Stored data:

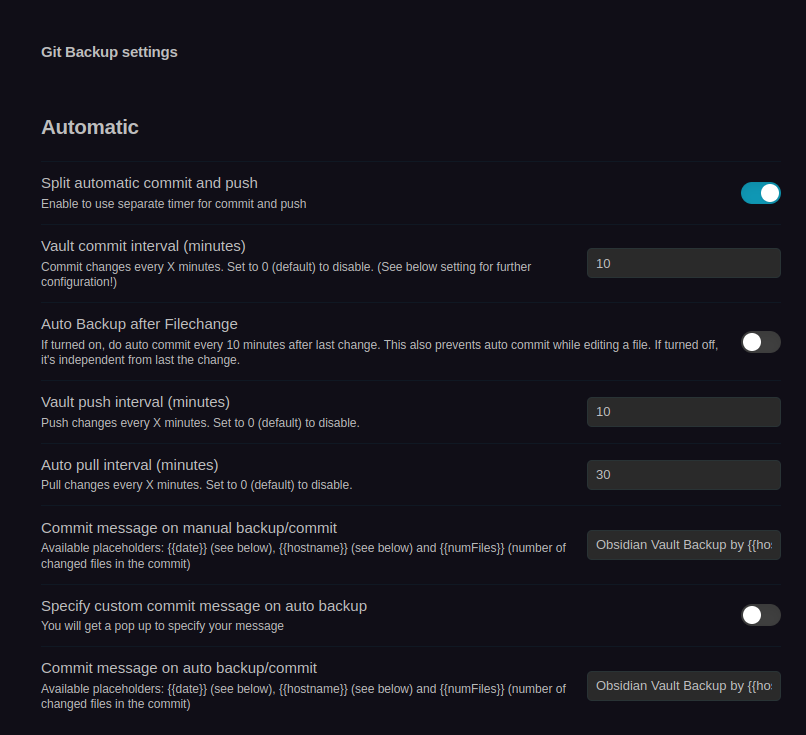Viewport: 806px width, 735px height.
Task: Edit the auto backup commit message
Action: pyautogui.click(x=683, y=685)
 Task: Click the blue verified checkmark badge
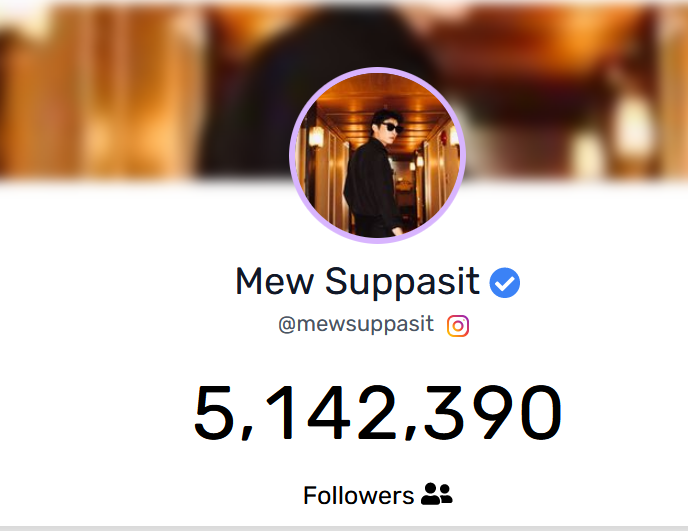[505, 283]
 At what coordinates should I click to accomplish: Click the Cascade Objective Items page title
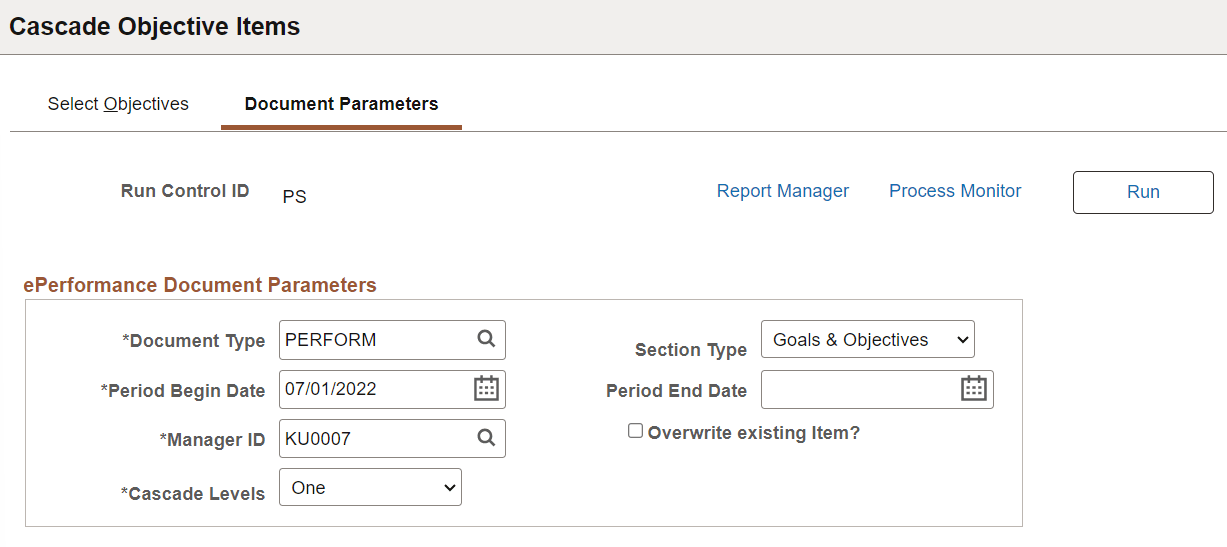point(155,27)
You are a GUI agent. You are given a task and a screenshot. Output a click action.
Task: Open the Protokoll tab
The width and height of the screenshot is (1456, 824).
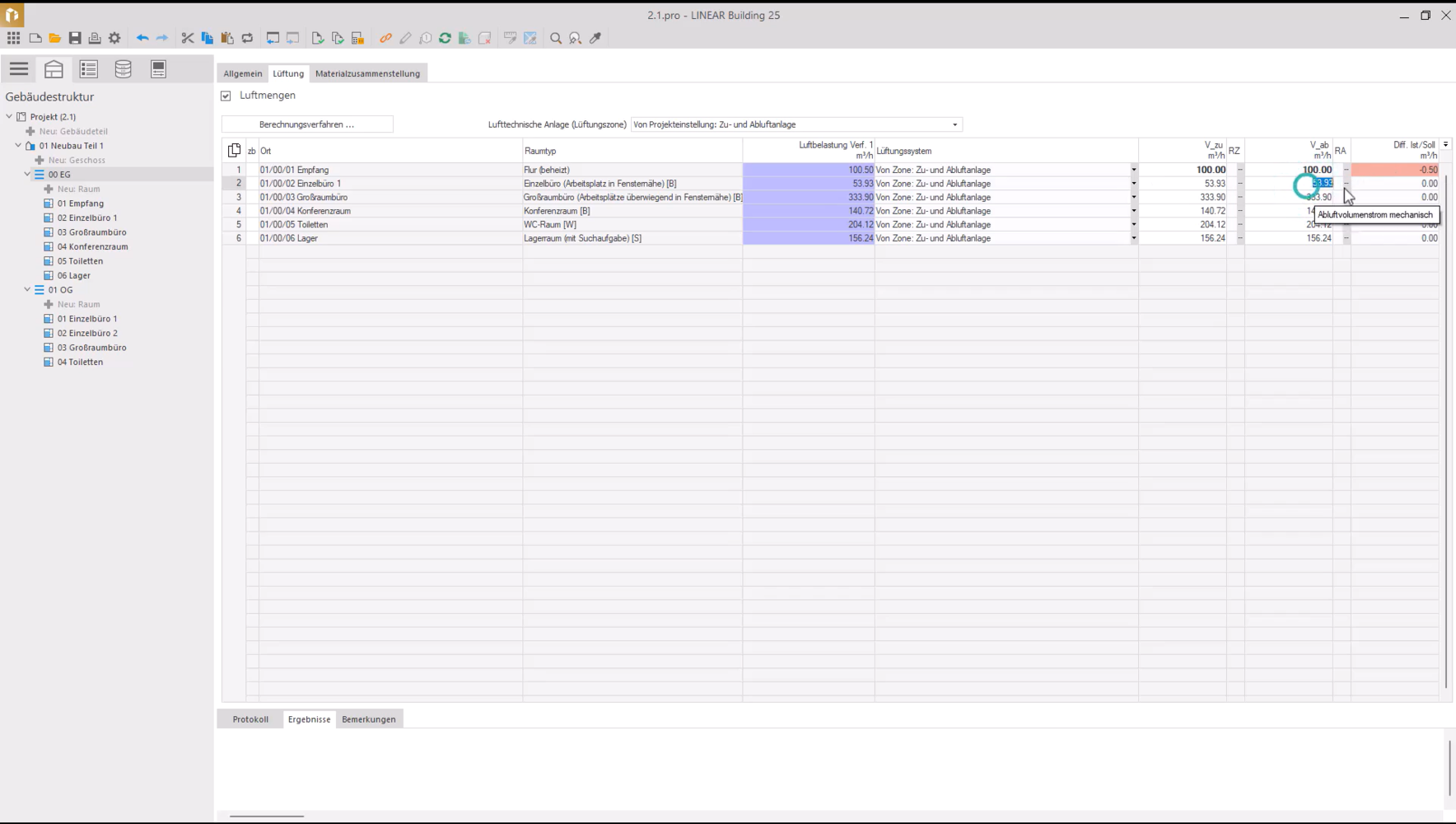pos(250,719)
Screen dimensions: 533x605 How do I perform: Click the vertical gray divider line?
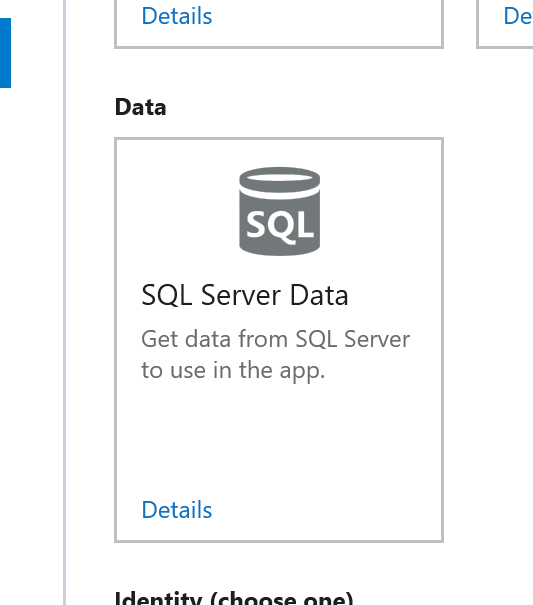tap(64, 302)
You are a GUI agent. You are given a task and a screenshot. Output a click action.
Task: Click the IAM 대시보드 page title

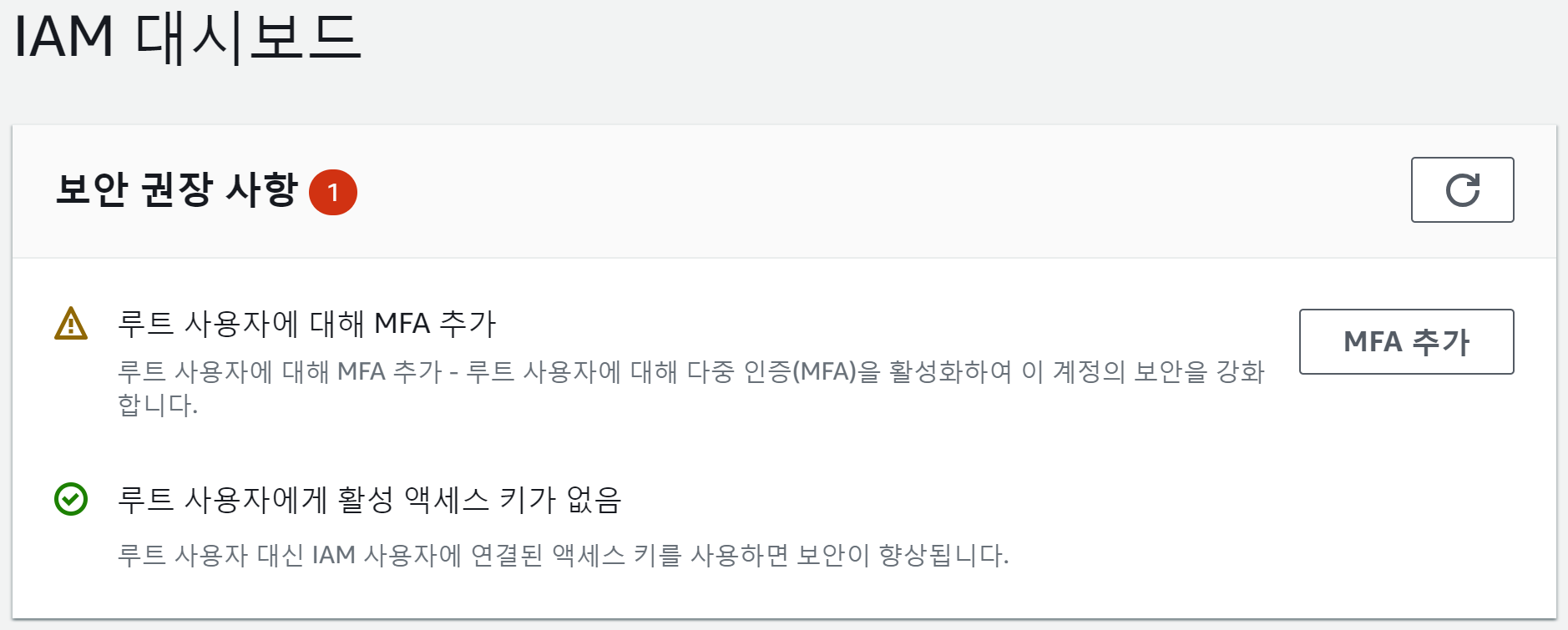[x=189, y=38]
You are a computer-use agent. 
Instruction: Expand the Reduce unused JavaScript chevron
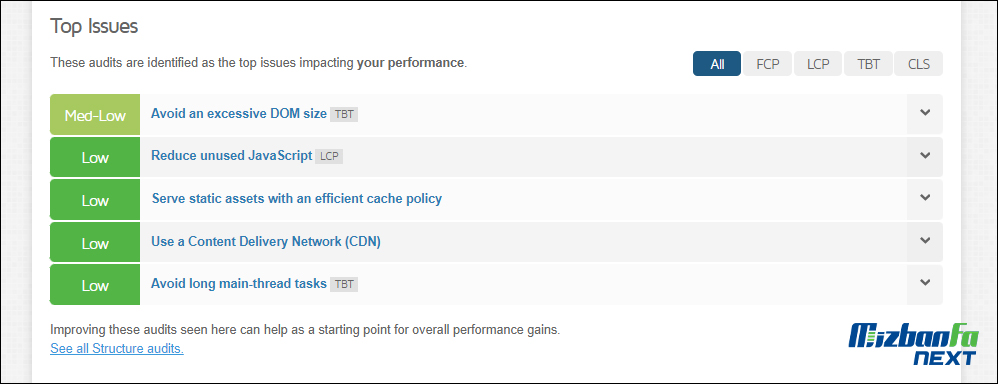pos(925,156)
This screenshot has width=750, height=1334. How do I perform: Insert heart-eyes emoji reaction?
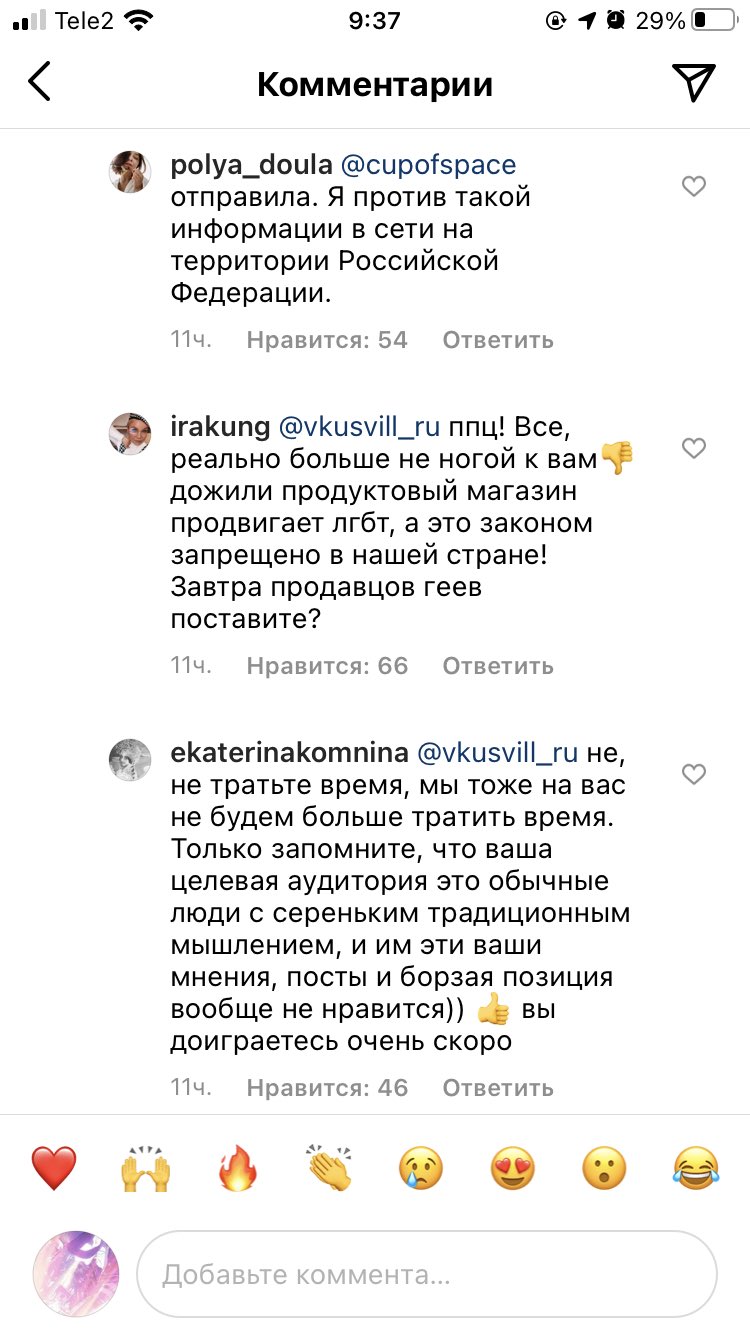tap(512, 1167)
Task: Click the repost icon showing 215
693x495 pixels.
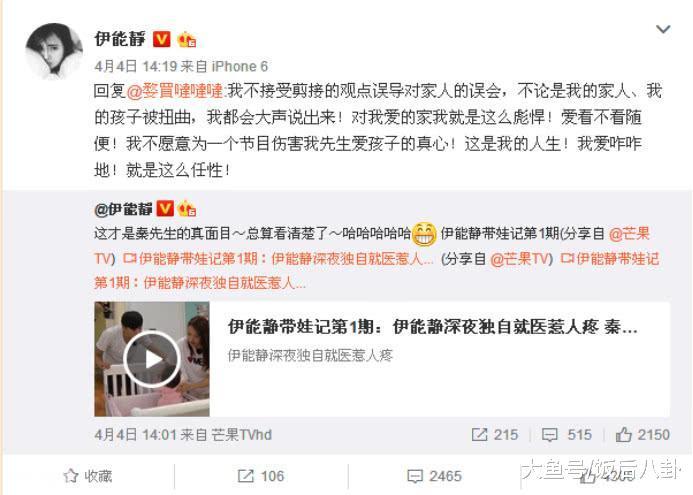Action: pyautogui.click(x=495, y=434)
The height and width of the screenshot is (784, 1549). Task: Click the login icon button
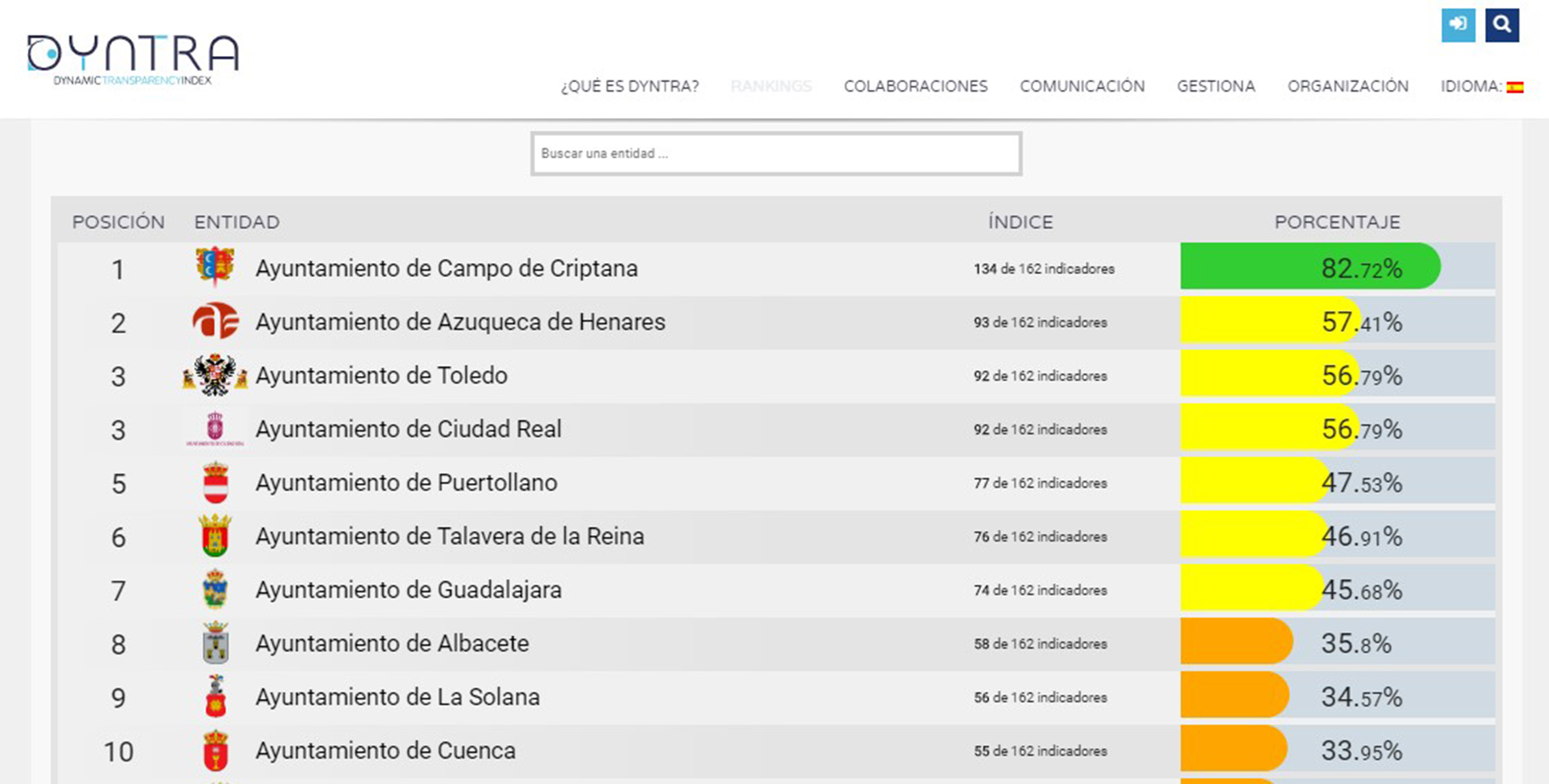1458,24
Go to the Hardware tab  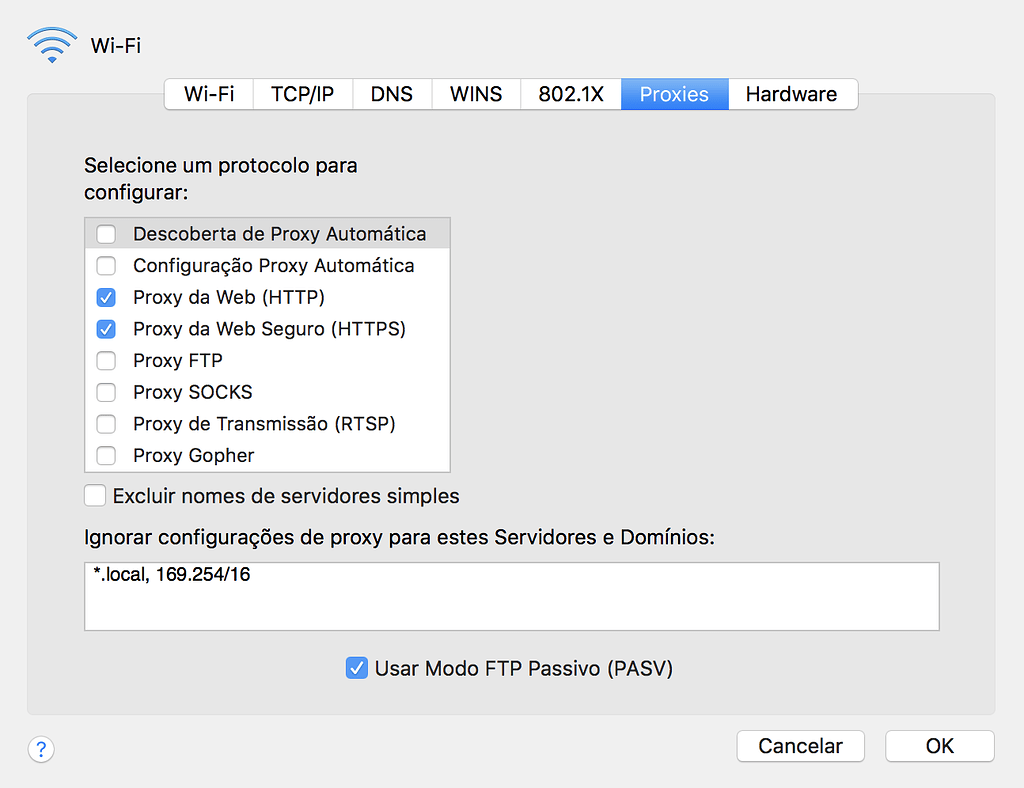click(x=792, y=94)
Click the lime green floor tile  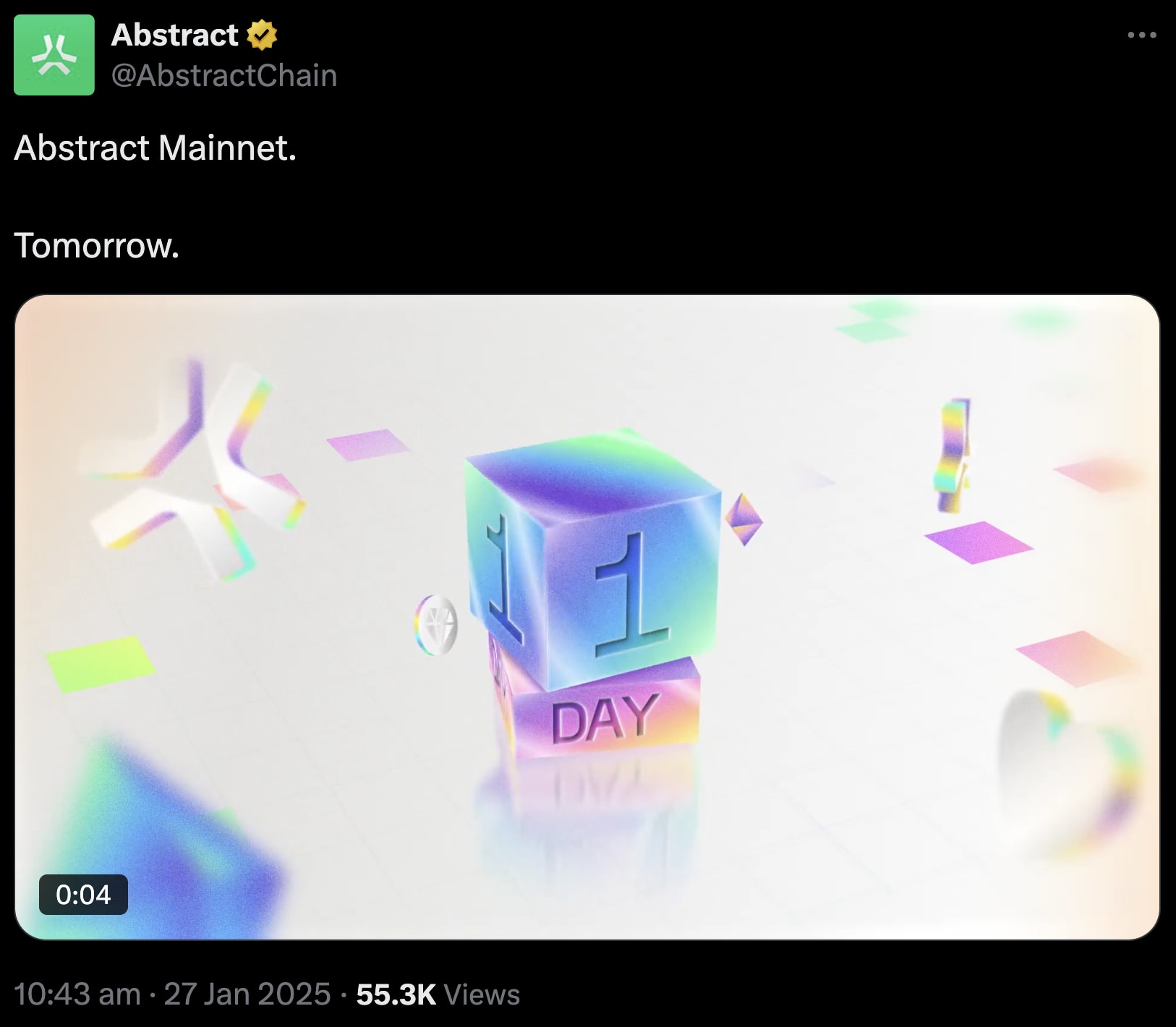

Work instruction
Would you output only the span of the records above that opens with the line containing "Task: Click the blue" and closes with the line containing "Task: Open the Protokoll tab", ends included and pictures dropped?

Result of the exercise
 Task: Click the blue verified checkmark badge
[505, 283]
 At what coordinates should I click to accomplish: Click the Cascade Objective Items page title
point(155,27)
You are a GUI agent. You are given a task and a screenshot. Output a click action.
Task: Open the Protokoll tab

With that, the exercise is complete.